There are many situations where LOKAL can be advantageous.
- In research projects.
- Interviews, focus groups, statements, and other oral stories can hold biometric data, personal identifiable information (PII), and sensitive details. The risks of sharing such data with untrusted 3rd parties is significant, including a potential for audio "deepfakes".
- LOKAL runs locally on your computer, which can help you manage the risk of these details leaking accidentally.
- In places with complex data privacy regulations (e.g. GDPR).
- Do you know how a third-party transcription provider handles audio data? Do you have full information about how many servers are involved, where, and for how long each server stores audios or transcriptions, or if and to what extent usage or audio statistics are logged? Moreover, have your users/participants consented to all of this?
- Since LOKAL works directly on your computer, LOKAL might help you simplify compliance.2
- When audios contain sensitive or strategic information.
- LOKAL downloads models to your computer, performs the transcription there, and saves the output to the same folder where the original audio is located. Moreover, while the very first transcription using a given model requires Internet for the model download3, it is possible to use LOKAL offline. *As audios do not need to leave your computer, you can take several approaches to reducing the risk of audios leaking, being hacked, or accidentally being shared.
LOKAL is super easy to install and run:
- Download the latest installer file (.exe) available here.
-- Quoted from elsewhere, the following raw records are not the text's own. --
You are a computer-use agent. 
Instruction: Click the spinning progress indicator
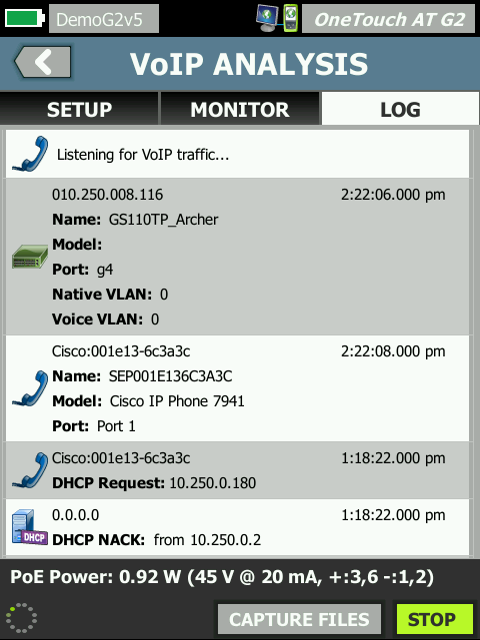(22, 618)
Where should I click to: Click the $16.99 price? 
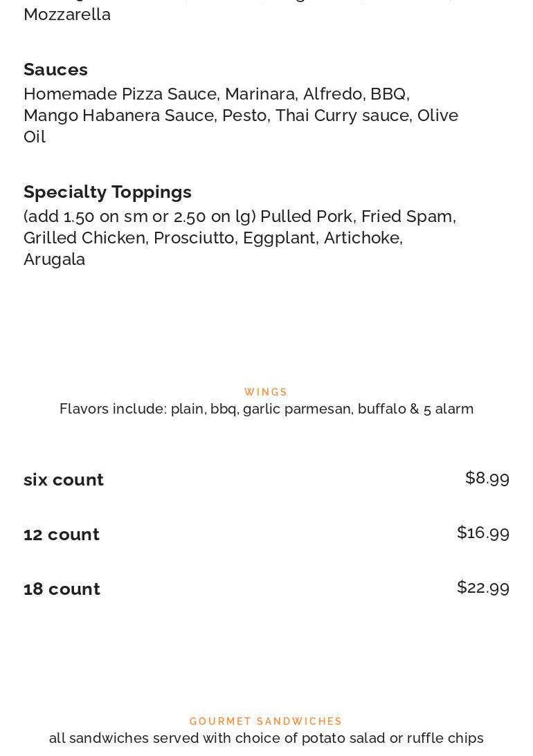point(483,533)
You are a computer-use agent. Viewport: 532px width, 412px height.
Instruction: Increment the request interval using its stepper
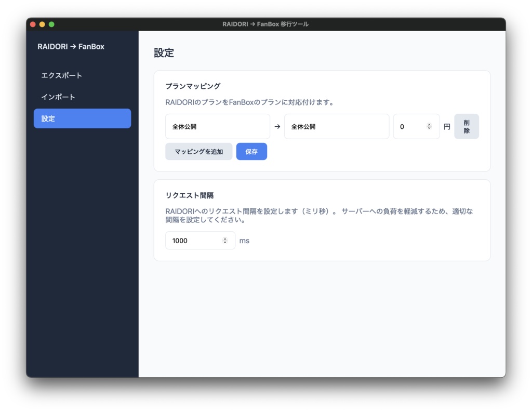[x=224, y=238]
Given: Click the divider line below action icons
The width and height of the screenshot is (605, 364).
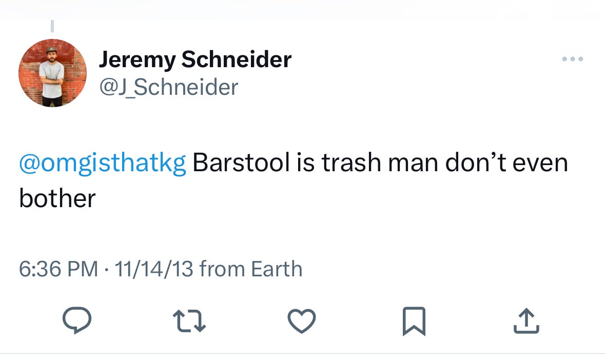Looking at the screenshot, I should coord(302,353).

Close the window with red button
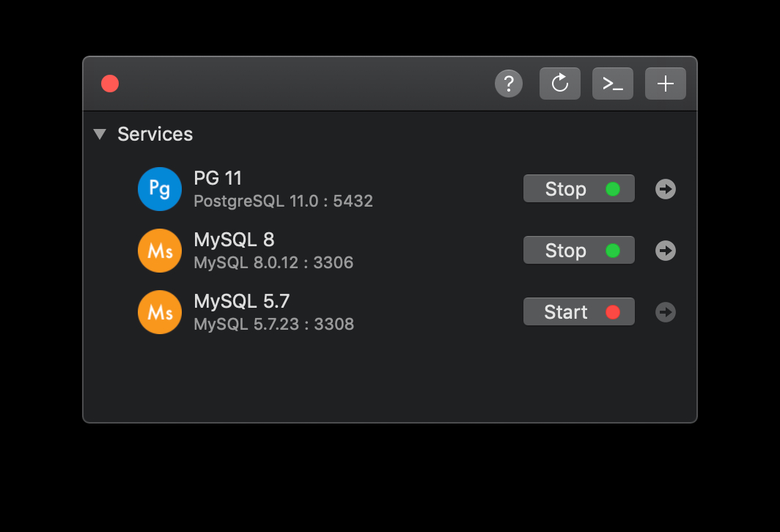coord(110,84)

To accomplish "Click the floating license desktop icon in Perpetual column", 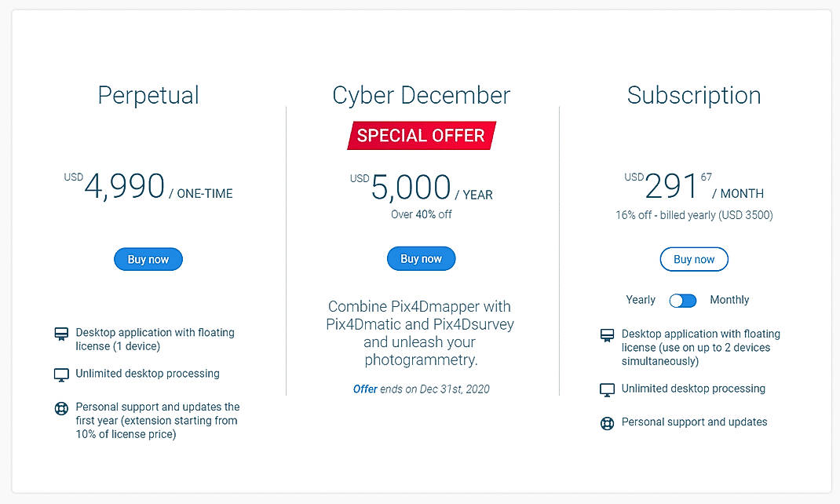I will tap(61, 334).
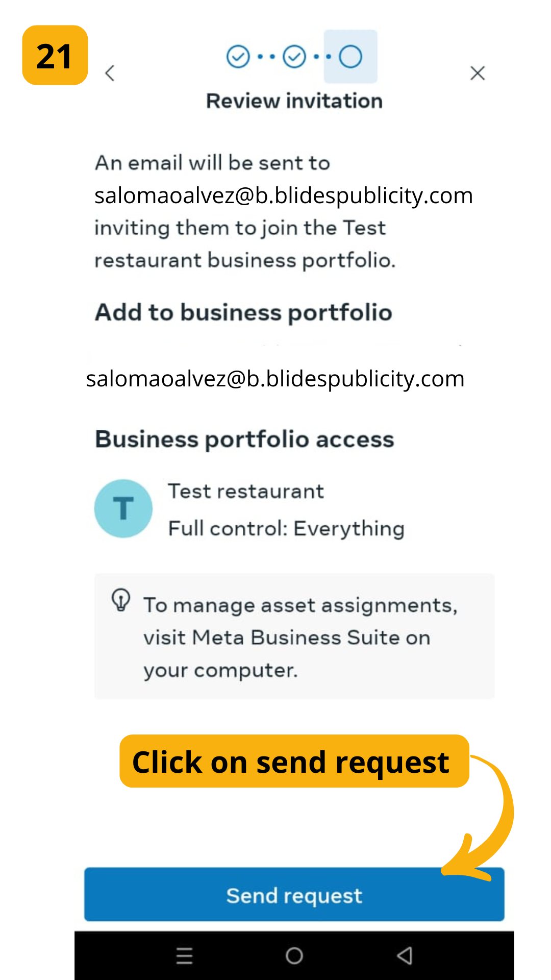Click the manage asset assignments tip text

(300, 638)
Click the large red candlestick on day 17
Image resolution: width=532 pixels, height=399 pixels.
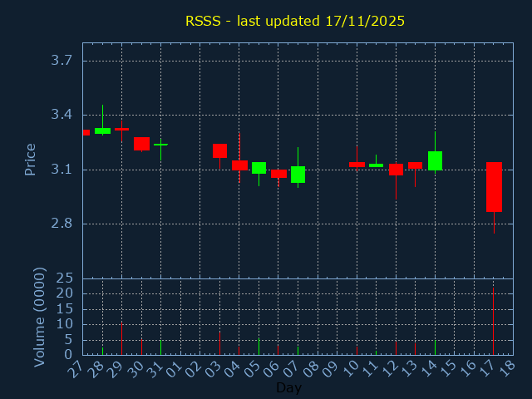[x=494, y=187]

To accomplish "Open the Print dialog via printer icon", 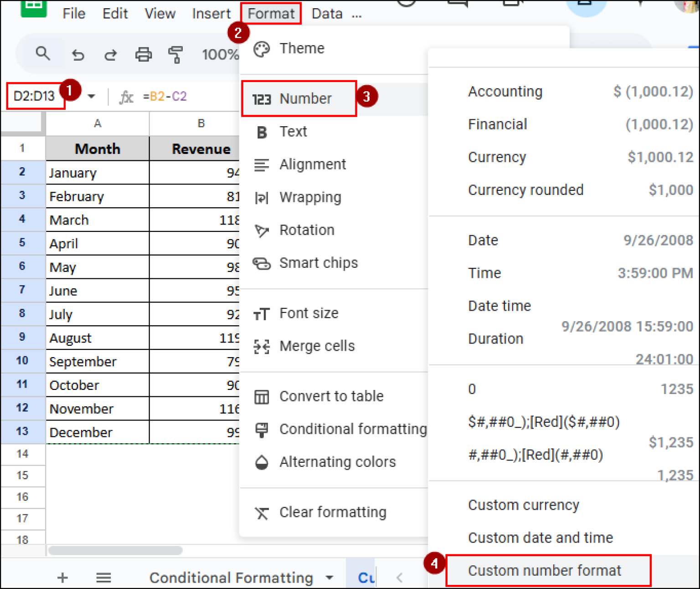I will tap(143, 54).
- Double-click to install.
- Use.
Note. You can also use LOKAL as a pure Python app. Installation is trickier but is ideal for Python developers who wish to tinker with the code. Instructions at the end of this README.
By default, LOKAL is set to use Systran's Faster Whisper AI models and .wav audios. You can transcribe '.wav' audios using Systran's Faster Whisper from the moment you install LOKAL.
To use other audio formats or models, use LOKAL on a computer with FFmpeg (if you need to install it, I find this guidance somewhat easy to follow). Keep in mind FFmpeg works separately to LOKAL. LOKAL calls FFmpeg. FFmpeg's window opens briefly (typically seconds), does its thing, then closes.
If you absolutely cannot install FFmpeg, stick to .wav audios and Systran's 'Faster Whisper' models.
LOKAL packs a lot. The list of options available is long, but once you open LOKAL, you'll see everything is intuitive and esy-to-use.
Some selections are necessary for a transcription to be possible. Buttons and dropdowns to make these choices are always visible.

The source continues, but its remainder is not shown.